From Ukraine to Milwaukee, UWM's Nadiia Konieva makes a name for herself
MILWAUKEE - For many students, choosing which college to attend can be as accessible as a click of the mouse on a computer. One freshman's journey to Milwaukee required a big swing of faith, determination and strength.
At the University of Wisconsin-Milwaukee, home to 23,000 students, Nadiia Konieva has made a name for herself on campus, and where she truly shines is on the court for the Panthers tennis team.
In her first year, Konieva finished the regular season with an overall singles record of 20 wins and was eventually named the Horizon League Freshman of the Year...
"I actually think it was very good," said Konieva. "I just was always trying to improve myself."
Her talent on the court brought her to Milwaukee, but unlike other students, college wasn’t served up with an online application. Instead, the university became her new home thanks to an Instagram post, a tennis video and a journey that started over 5,000 miles away in Kharkiv, Ukraine.

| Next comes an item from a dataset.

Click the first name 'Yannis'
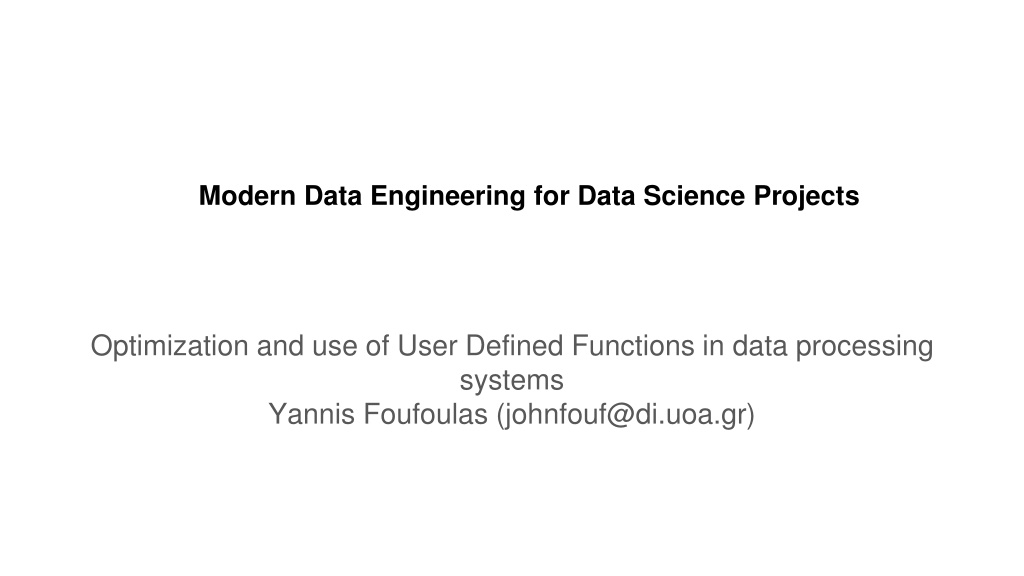This screenshot has width=1024, height=576. [312, 414]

RELATED: Check out the new and improved FOX Sports app
"It was really hard because, especially, I just left all my friends and family," said Konieva.
In 2022, back home in Ukraine, it was just like any other day in February.
"I woke up at 5 a.m. when it started, and I was still like, not believing it because I thought, ‘OK, it will stop this day for sure,’" said Konieva. "Everything will be good."
But it wasn't, and back then, at just 16 years old, Konieva was one of the millions of Ukrainians who had a decision to make.
"We actually didn't plan to leave because we don't have a lot of resources to go, and we don't really have friends," said Konieva.
On Feb. 24, 2022, Russia invaded Ukraine.
SIGN UP TODAY: Get daily headlines, breaking news emails from FOX6 News
A week after the war started Konieva's tennis coach said a father of some of the kids she had trained had organized a bus to take a group of them to Poland, so Koniva fled with her mother while her father and many of her friends and family stayed behind...
"We just had the night to think about this," said Konieva. "The next day at 5 a.m., we had a car and we went. It was unreal to stay in Ukraine, so we decided to go, but it was kind of scary because we didn't know anyone and we didn't plan it."
The long trek to neighboring Poland would take four days by bus, with several small stops in between.
"For example, we could stay just proceeding very slowly because everyone was leaving," said Konieva. "It was very hard, especially at the border. I was just praying that we will be safe until the border because it was very dangerous, and sometimes, you're kind of close to shelling, so we just changed the way."
In early March, Konieva arrived in Poland with her mother.
"For a week I was like, shaking, because I was realizing what is going on," she said.
She spent the next five months living with a host family and adjusting to her new normal. Playing tennis helped, but without any equipment or a place to practice, her host reached out to a tennis club that welcomed her in.
"When I was practicing, I saw the Instagram story from my friend, and she was mentioning an agency USB who helped Ukrainians for free with the recruiting process. I just decided to text them," said Konieva.
That's how Konieva connected with Coach Ryan Kucera at UWM, who was recruiting for the Panthers.
"I just sent them my videos, my grades. Thanks, Ryan," said Konieva. "He decided that I'm a good person for this university, for this program."
While her mother stayed behind in Poland, Konieva fulfilled her goal to study in the United States when she arrived in August 2022.
"She's very proud of me," said Konieva. "My coach she was also very proud of me."
Since then, it's been a year of success in tennis and in school, and while the longing for home is still there, her support system on campus has been a great help.
"I didn't have my family with me, my friends, but I still kind of have family here, so it's very nice for me," said Konieva.
Off the court, Konieva hopes to be a clinical psychologist one day to give back to those who need it most.
"What is your message for other kids or other teens that have left and have had to find a new life somewhere else because of the war?" asked FOX6's Lily Zhao.
"Stay tough," said Konieva. "Have hopes that the war will finish and just continue, live your life and try to like, and until we have this war, just try to live your normal life as much as you can."
Konieva plans to reunite with her mother in Poland over the summer and also hopes to return to Ukraine to see friends and family. Her ultimate goal is to finish college at UWM and earn her degree in psychology.